◆ Action item
Give again, exactly and only, the lines running from the one with "Open timesTwo (MCQ) question" to the end of the material below; leave out pictures.

◆ Input data
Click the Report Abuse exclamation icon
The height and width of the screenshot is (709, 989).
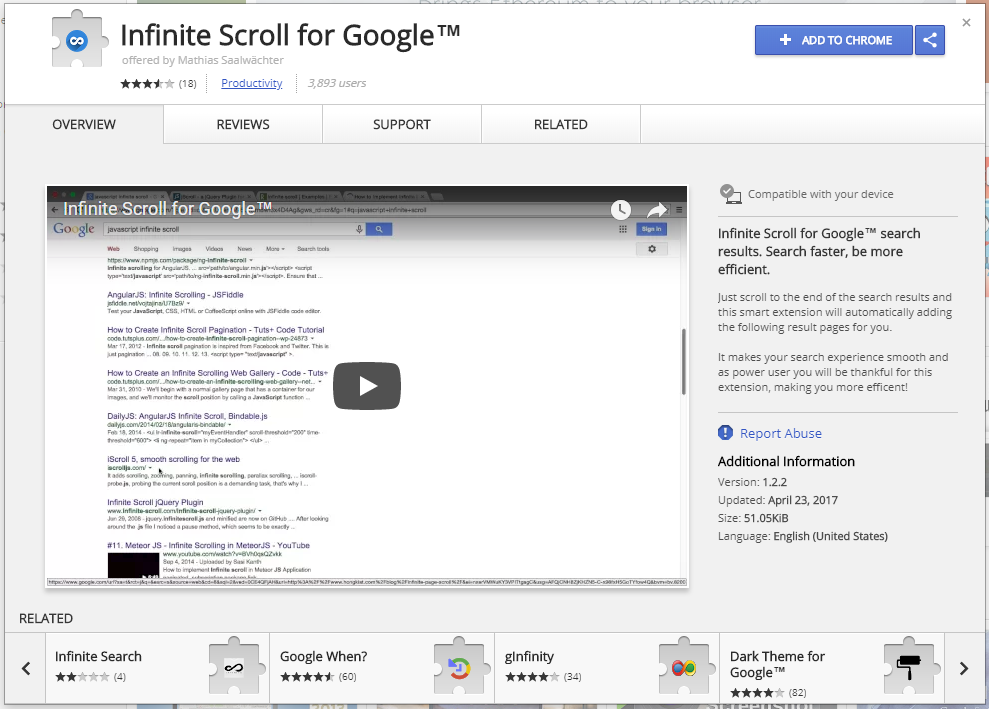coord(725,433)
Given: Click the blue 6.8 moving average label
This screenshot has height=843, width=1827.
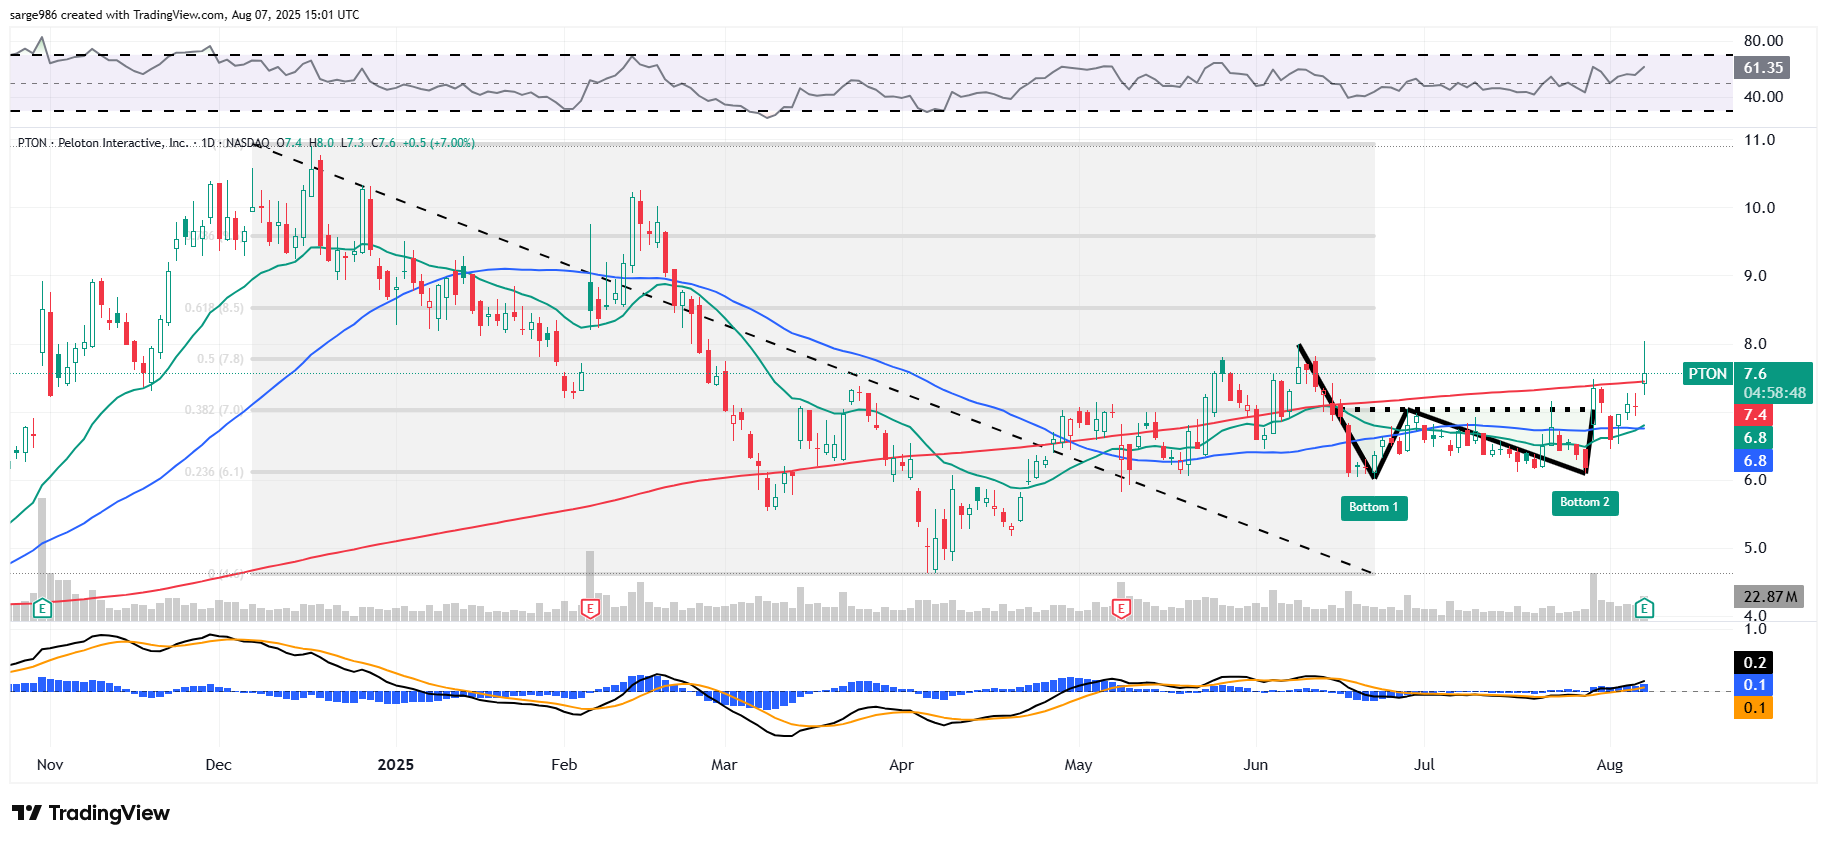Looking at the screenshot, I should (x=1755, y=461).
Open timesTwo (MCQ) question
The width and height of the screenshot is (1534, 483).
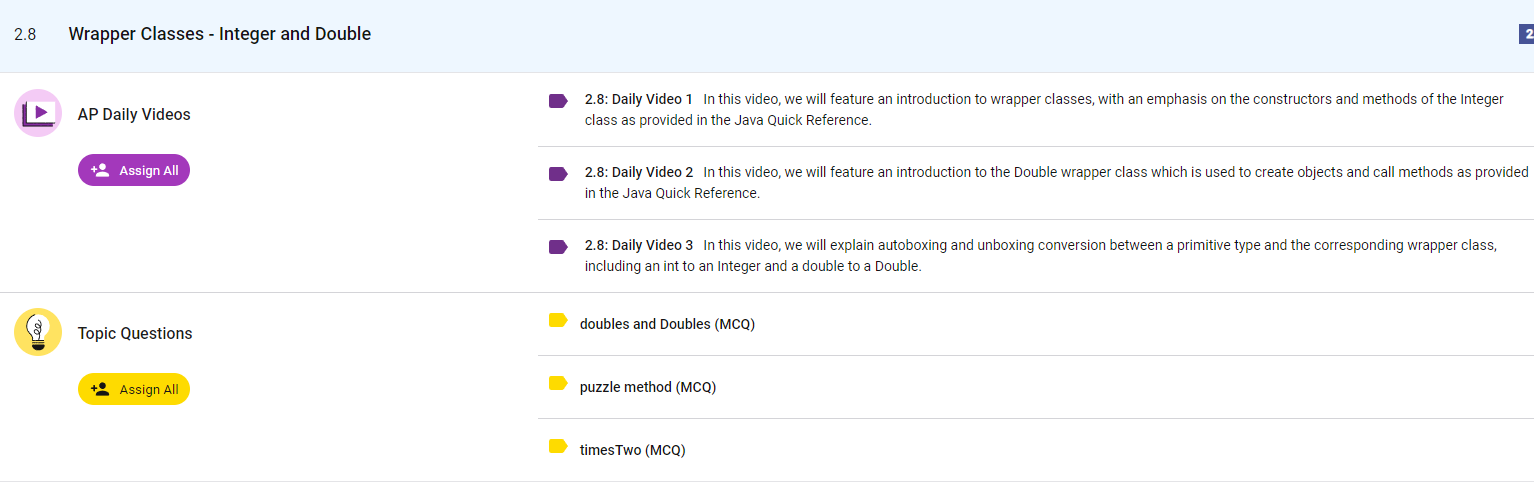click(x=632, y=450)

◆ Output of the exercise
Open timesTwo (MCQ) question
The width and height of the screenshot is (1534, 483).
click(x=632, y=450)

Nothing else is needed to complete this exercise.